Work instruction>
Reproduce the rows word for word, from the line with "Identify the location" up to and including the line with "x-axis-tick-label: 01/01/1996 is". Leave the pictures out of your answer.

Entries supplied>
*** Begin section ***

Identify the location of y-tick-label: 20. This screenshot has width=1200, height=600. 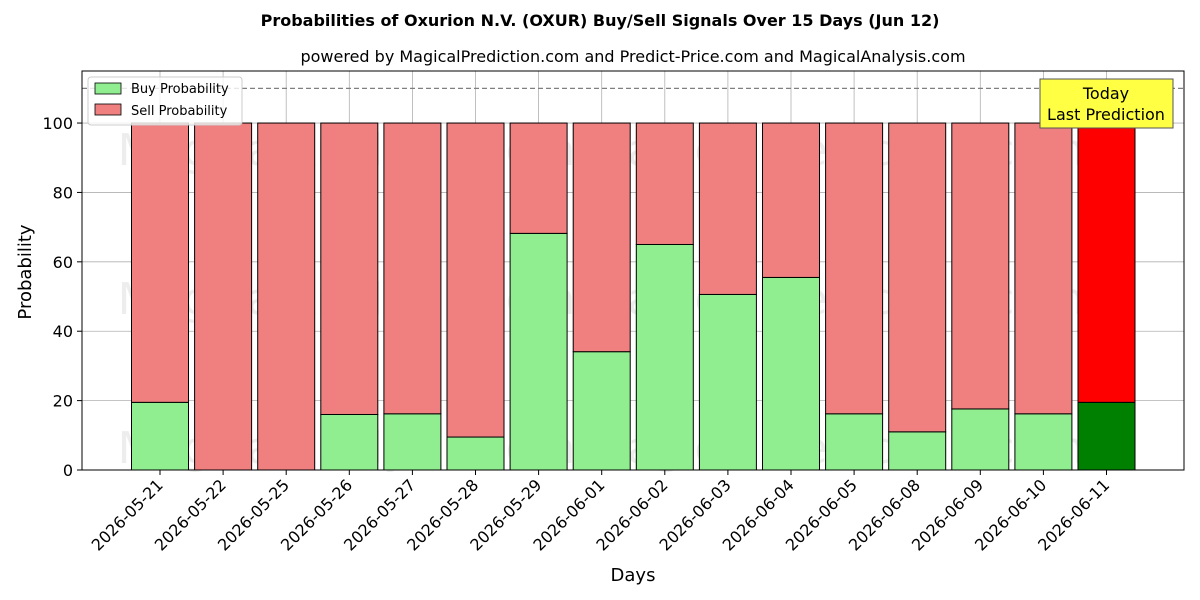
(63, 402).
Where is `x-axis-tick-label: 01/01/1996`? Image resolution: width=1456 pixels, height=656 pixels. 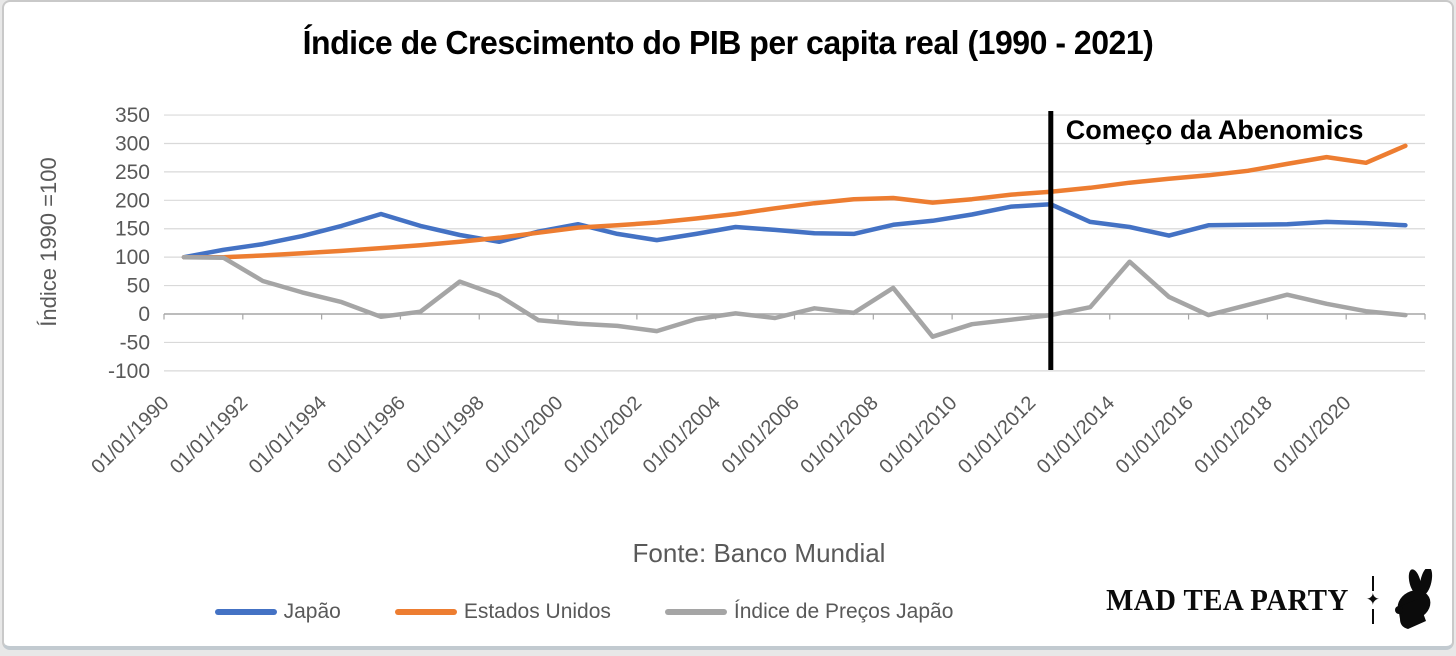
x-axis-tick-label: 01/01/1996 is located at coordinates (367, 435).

*** End section ***
*** Begin section ***

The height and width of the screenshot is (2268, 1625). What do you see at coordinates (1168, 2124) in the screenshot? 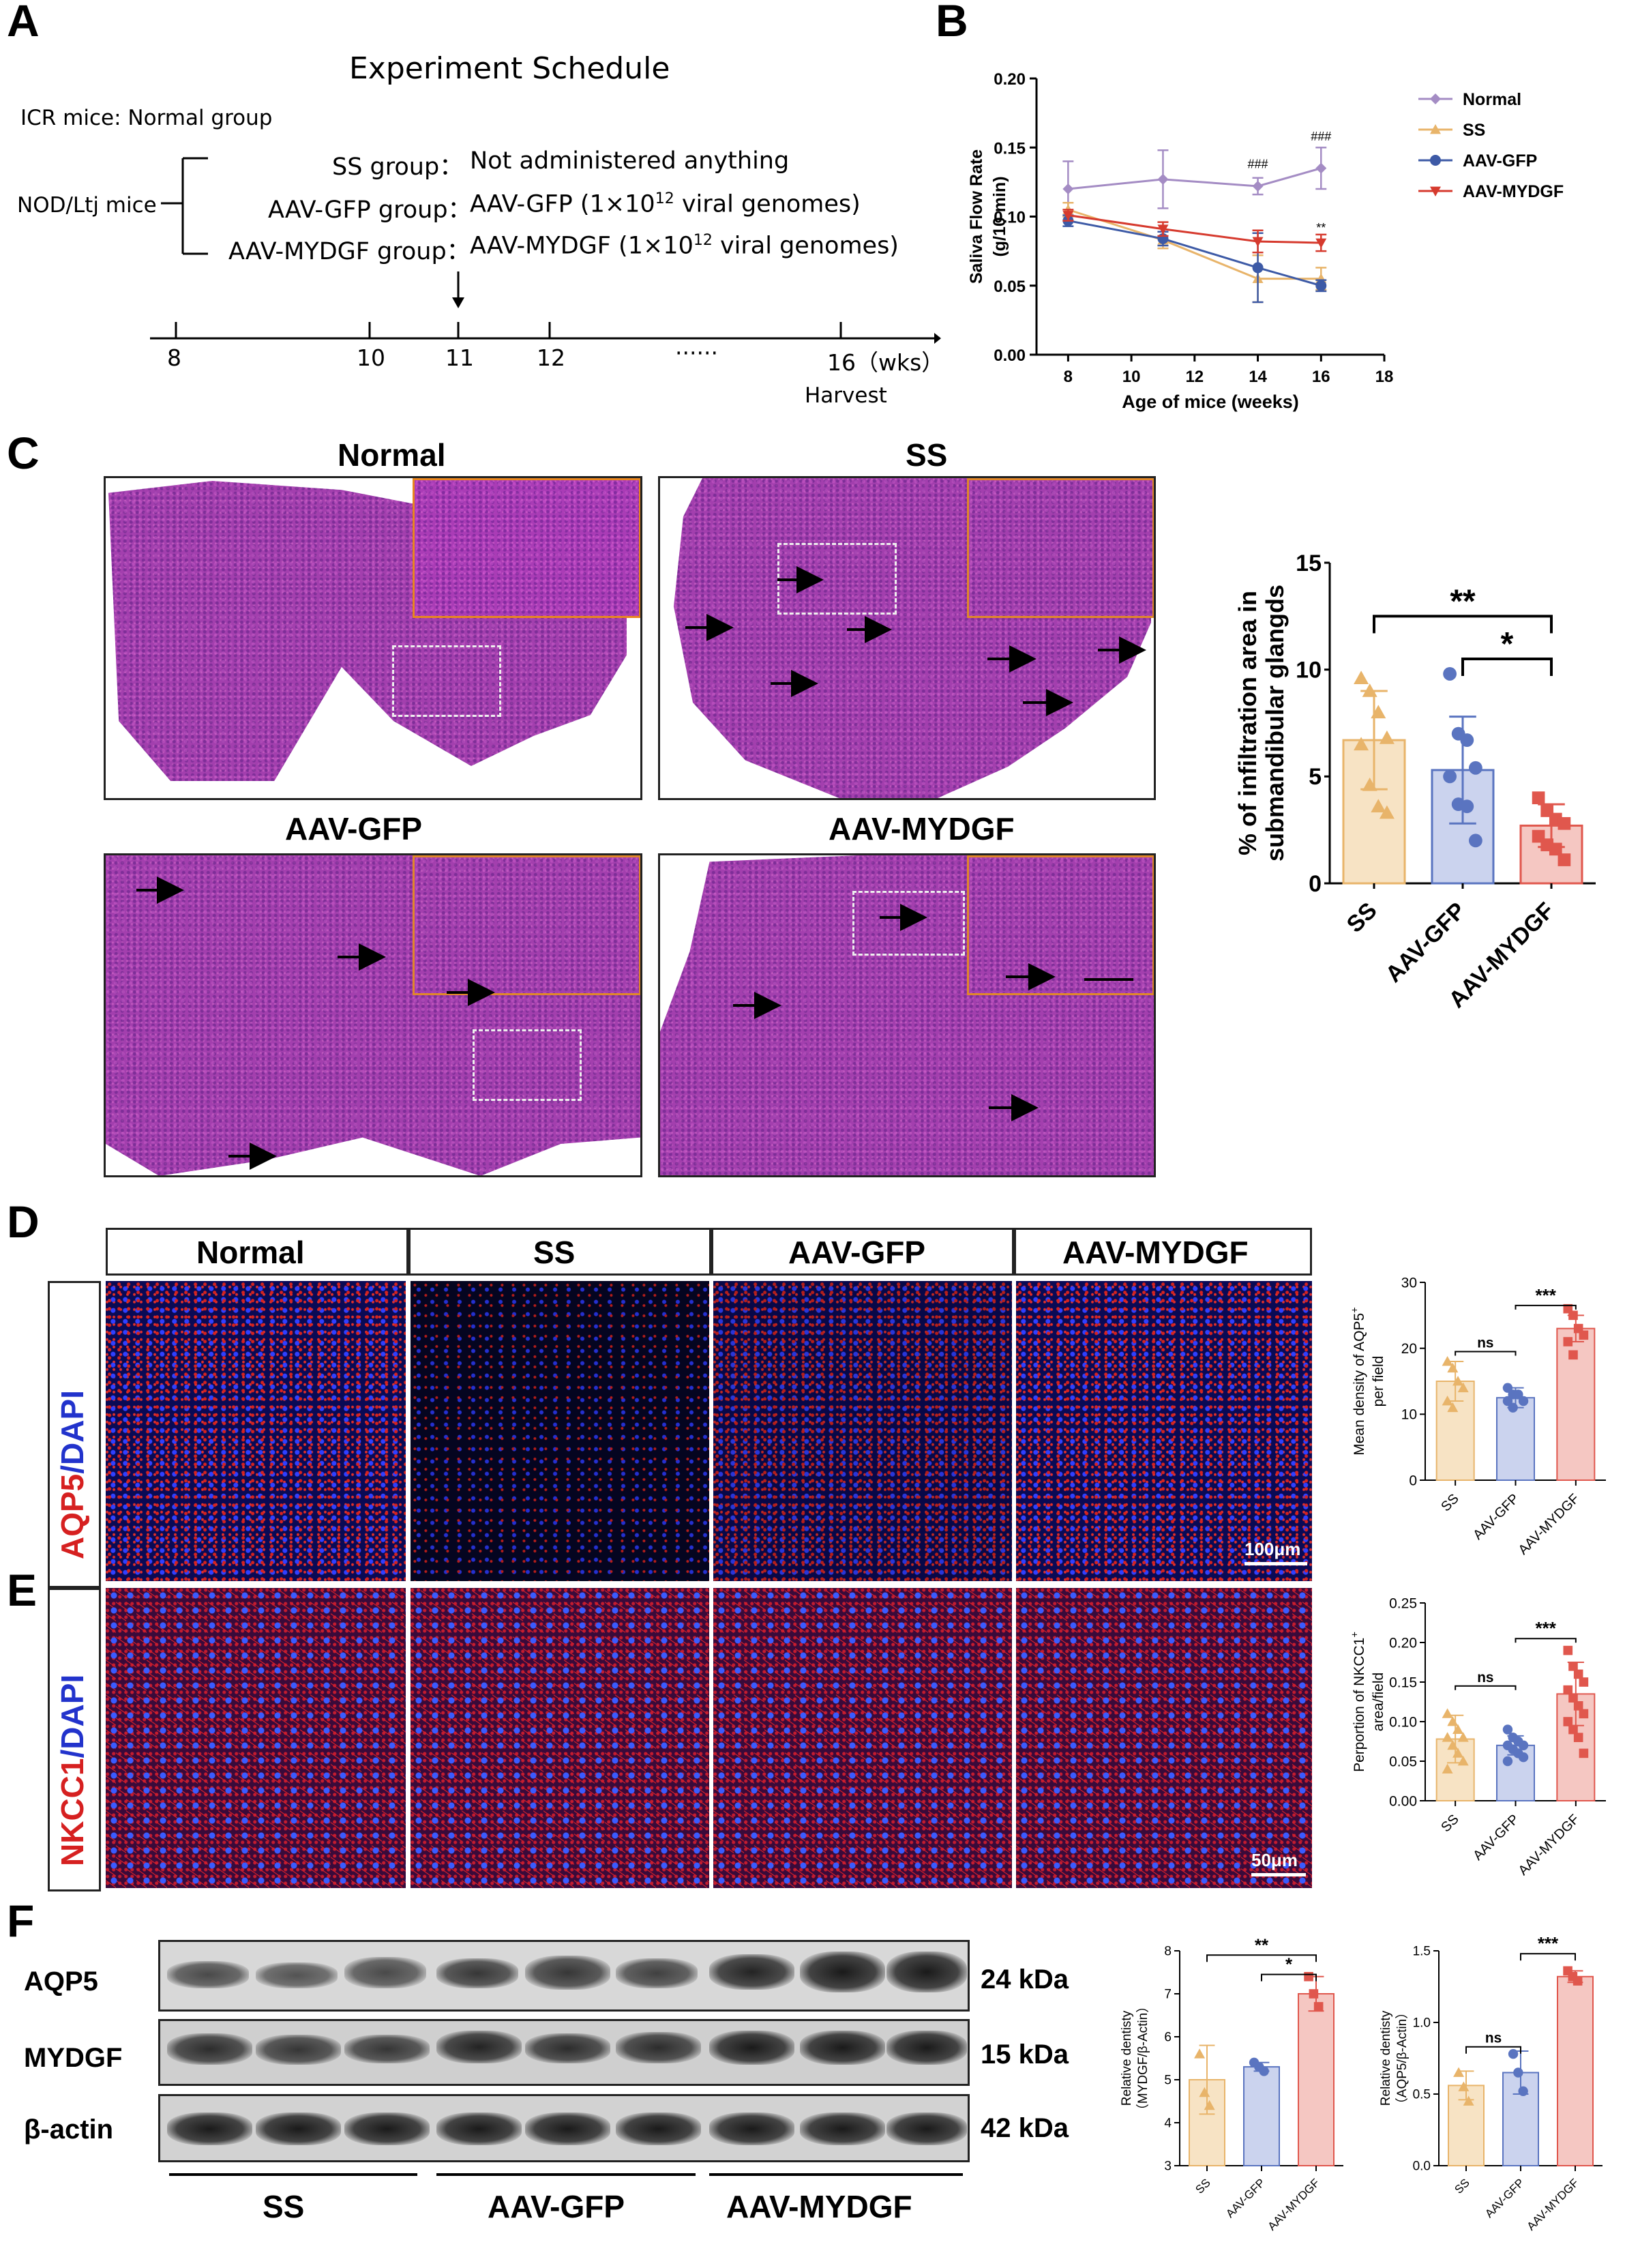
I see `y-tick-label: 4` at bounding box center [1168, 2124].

*** End section ***
*** Begin section ***

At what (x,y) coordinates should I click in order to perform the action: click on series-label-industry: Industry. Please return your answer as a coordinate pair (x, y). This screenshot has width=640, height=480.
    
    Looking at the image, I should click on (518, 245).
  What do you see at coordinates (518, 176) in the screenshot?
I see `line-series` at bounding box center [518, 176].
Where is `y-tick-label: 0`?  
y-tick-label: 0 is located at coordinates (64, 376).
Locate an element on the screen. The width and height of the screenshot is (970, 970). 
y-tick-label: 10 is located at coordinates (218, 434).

*** End section ***

Answer below>
Identify the location of y-tick-label: 20. This screenshot has width=1200, height=600. 
(63, 402).
Where is `x-axis-tick-label: 01/01/1996`? Image resolution: width=1456 pixels, height=656 pixels. 
x-axis-tick-label: 01/01/1996 is located at coordinates (367, 435).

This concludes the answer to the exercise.